As before, we'll ignore the binomial term in our code


In [0]:
def nllE(pars):
  a, b = pars
  tmp1 = X*np.log(a*b**T) 
  tmp2 = (100-X)*np.log(1-a*b**T)
  return(-1*np.sum(tmp1+tmp2))

In [0]:
# check some examples

a = 0.6
b = 0.1
pars = np.array([a,b])

nllE(pars)


Out[0]:
3307.9382932584135

In [0]:
a_init = np.random.uniform()
b_init = np.random.uniform()
inits = np.array([a_init, b_init])

mleE= minimize(nllE, 
               inits,
               method="nelder-mead")
print(mleE)


 final_simplex: (array([[1.07009661, 0.87736461],
       [1.0700406 , 0.87738291],
       [1.07017111, 0.87737349]]), array([305.30556818, 305.30556975, 305.30557091]))
           fun: 305.3055681817654
       message: 'Optimization terminated successfully.'
          nfev: 85
           nit: 43
        status: 0
       success: True
             x: array([1.07009661, 0.87736461])
/usr/local/lib/python3.6/dist-packages/ipykernel_launcher.py:4: RuntimeWarning: invalid value encountered in log
  after removing the cwd from sys.path.

In [0]:
def expon(t,pars):
  a, b = pars
  return(a*b**t)

fitParsE = mleE.x
print(f"a={fitPars[0]:.3f}, b={fitPars[1]:.3f}")

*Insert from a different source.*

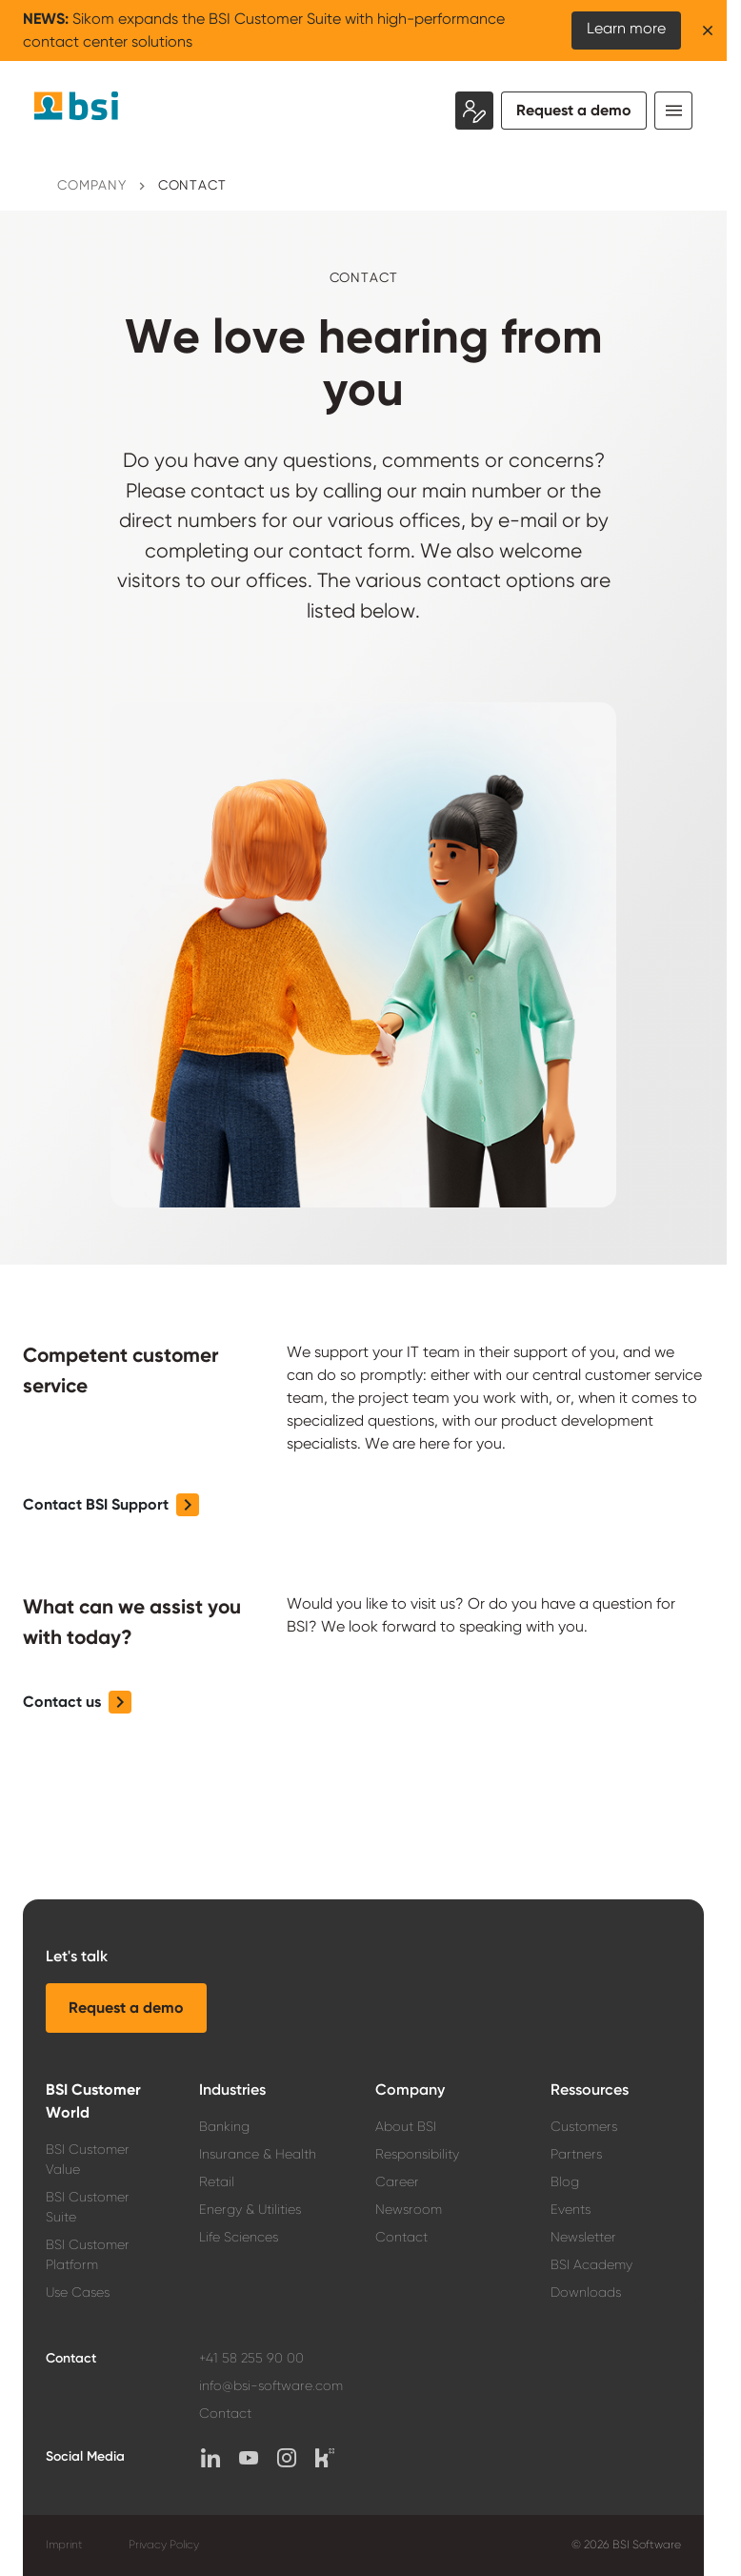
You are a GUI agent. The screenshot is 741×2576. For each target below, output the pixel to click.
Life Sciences (238, 2236)
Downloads (586, 2292)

x = np.linspace(0.5,18,100)
plt.plot(T,Y,'o')
plt.plot(x, expon(x,fitParsE))

plt.show()


a=1.070, b=0.877

Look at both fits together

Which is better?


In [0]:
plt.plot(T,Y,'o')
plt.plot(x, power(x,fitParsP), color='red', label='Power')
plt.plot(x, expon(x,fitParsE), color='blue', label='Exponential')
plt.legend()

plt.show()


Exercises

  1. Just like last time, we often see cognitive models written in different forms. For example, Kahana and Adler (2002) present the exponential model for forgetting as $f(t)=ae^{-bt}$. Using the same Murdock data, find maximum likelihood estimates for $a$ and $b$. How does this result compare to the estimates we derived in class?

  2. Construct an exponential model for the Rubin and Baddeley data from Lecture 2 (exercise 3). Compare the fit to the power function model obtained previously. Which do you think is a better fit? Why?